• OBJECTIVE 1
Count how many lines in the records below contain the string "width", matching case exactly, and reply with the number alone.

• SOURCE DOCUMENT
⟨
In Hong Kong’s liberal Apple Daily newspaper, analyst Zhang Zanyong said that like the anti-Beijing activists, Sun relied on foreign support — raising funds for his revolution from Chinese living in the West — and “picking quarrels” to undermine the existing regime.
Mainland authorities frequently level the allegation at rights activists as a criminal charge.
Born in southern China 150 years ago on Saturday, Sun was educated in Hawaii and Hong Kong, then a British colony, where he was inspired by republican ideals to organise for the overthrow of the Qing empire.
But his tenure as the republic’s first president lasted less than three months and the country quickly descended into chaos and conflict between rival warlords.
He died in 1925.
For decades Sun has been revered in Taiwan as the “father of the nation”, devoted to the revival of China and the development of democracy.
On the mainland, though, he is designated a pioneer of revolution and the Maoist regime, according to Taiwanese academic Ren Songlin, accusing the Communist Party of using him as a “puppet”.
“When it needs to, it just shakes the rattle a bit, when it doesn’t need him, it tosses him away,” Ren told an anniversary event in the US.
At the memorial hall in Sun Yat-sen’s birthplace of Zhongshan — a city renamed in his honour — guides shepherd dozens of young students in army fatigues through the exhibits, while elderly couples and families peer into rooms holding his former desk and bathtub.
Cai Yuanxing, a retired civil servant from Beijing, said he had purchased commemorative stamps and coins, adding that people “worshipped” Sun because he “made Chinese people open their eyes”.Other visitors praised him for liberating China but said his work was not done.
“If not for him we would still be wearing queues,” factory manager Thomas Zheng told AFP, referring to the pigtails the Manchu Qing obliged Han Chinese to grow.
⟩
• OBJECTIVE 2
Write out the entire article on the Sun Yat-sen anniversary above, word for word.

• RECORDS FOR PROCESSING
⟨
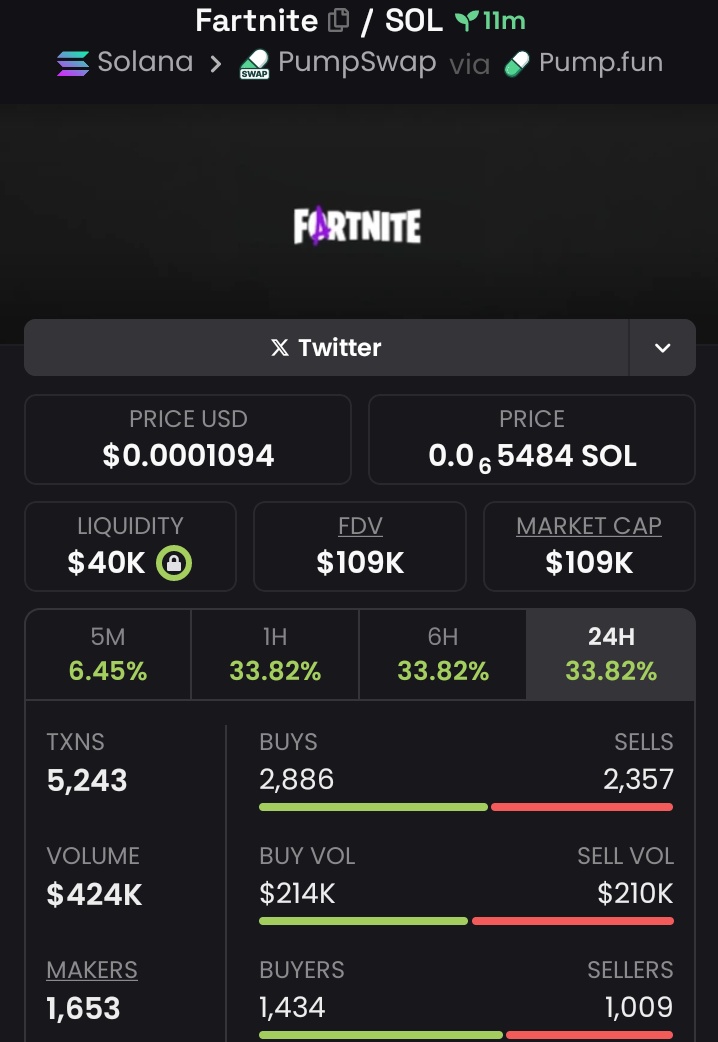Click the buys versus sells ratio bar
Screen dimensions: 718x1042
[x=466, y=807]
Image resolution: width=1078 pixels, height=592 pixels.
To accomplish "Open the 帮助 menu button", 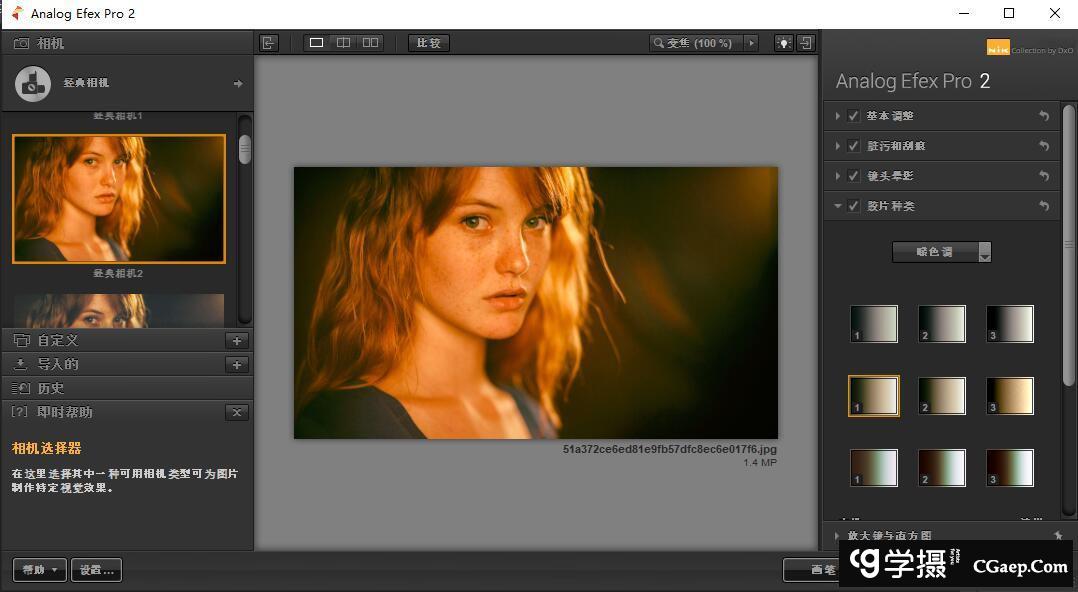I will (x=39, y=570).
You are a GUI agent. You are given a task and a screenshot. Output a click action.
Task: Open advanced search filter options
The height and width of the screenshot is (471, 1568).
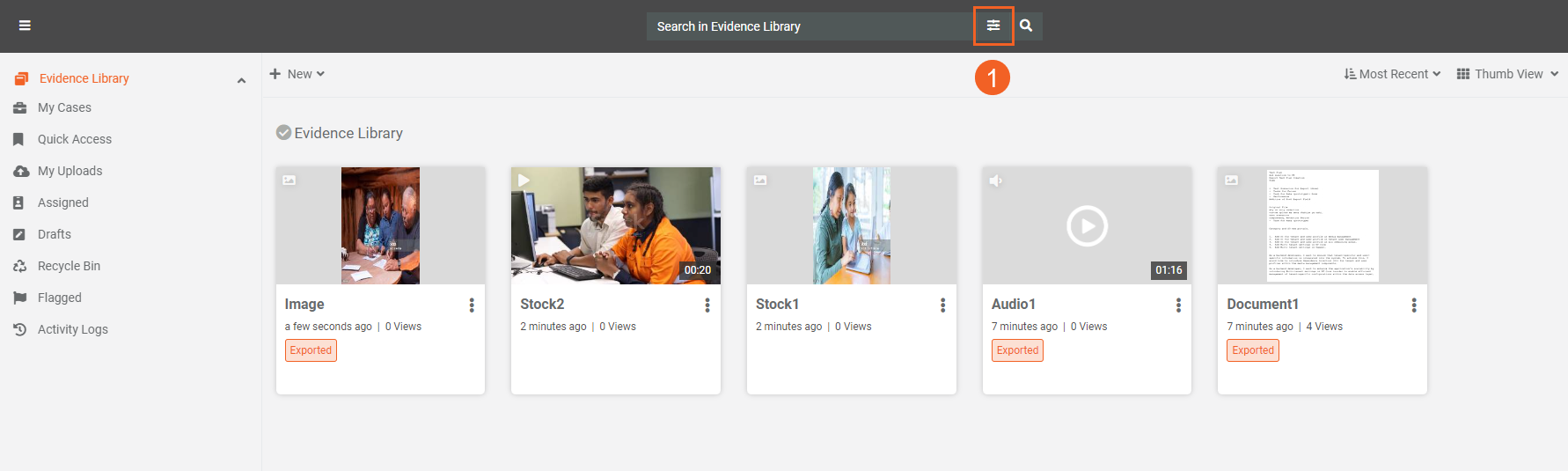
⟩
• EXPECTED ANSWER 1
2

• EXPECTED ANSWER 2
In Hong Kong’s liberal Apple Daily newspaper, analyst Zhang Zanyong said that like the anti-Beijing activists, Sun relied on foreign support — raising funds for his revolution from Chinese living in the West — and “picking quarrels” to undermine the existing regime.
Mainland authorities frequently level the allegation at rights activists as a criminal charge.
Born in southern China 150 years ago on Saturday, Sun was educated in Hawaii and Hong Kong, then a British colony, where he was inspired by republican ideals to organise for the overthrow of the Qing empire.
But his tenure as the republic’s first president lasted less than three months and the country quickly descended into chaos and conflict between rival warlords.
He died in 1925.
For decades Sun has been revered in Taiwan as the “father of the nation”, devoted to the revival of China and the development of democracy.
On the mainland, though, he is designated a pioneer of revolution and the Maoist regime, according to Taiwanese academic Ren Songlin, accusing the Communist Party of using him as a “puppet”.
“When it needs to, it just shakes the rattle a bit, when it doesn’t need him, it tosses him away,” Ren told an anniversary event in the US.
At the memorial hall in Sun Yat-sen’s birthplace of Zhongshan — a city renamed in his honour — guides shepherd dozens of young students in army fatigues through the exhibits, while elderly couples and families peer into rooms holding his former desk and bathtub.
Cai Yuanxing, a retired civil servant from Beijing, said he had purchased commemorative stamps and coins, adding that people “worshipped” Sun because he “made Chinese people open their eyes”.Other visitors praised him for liberating China but said his work was not done.
“If not for him we would still be wearing queues,” factory manager Thomas Zheng told AFP, referring to the pigtails the Manchu Qing obliged Han Chinese to grow.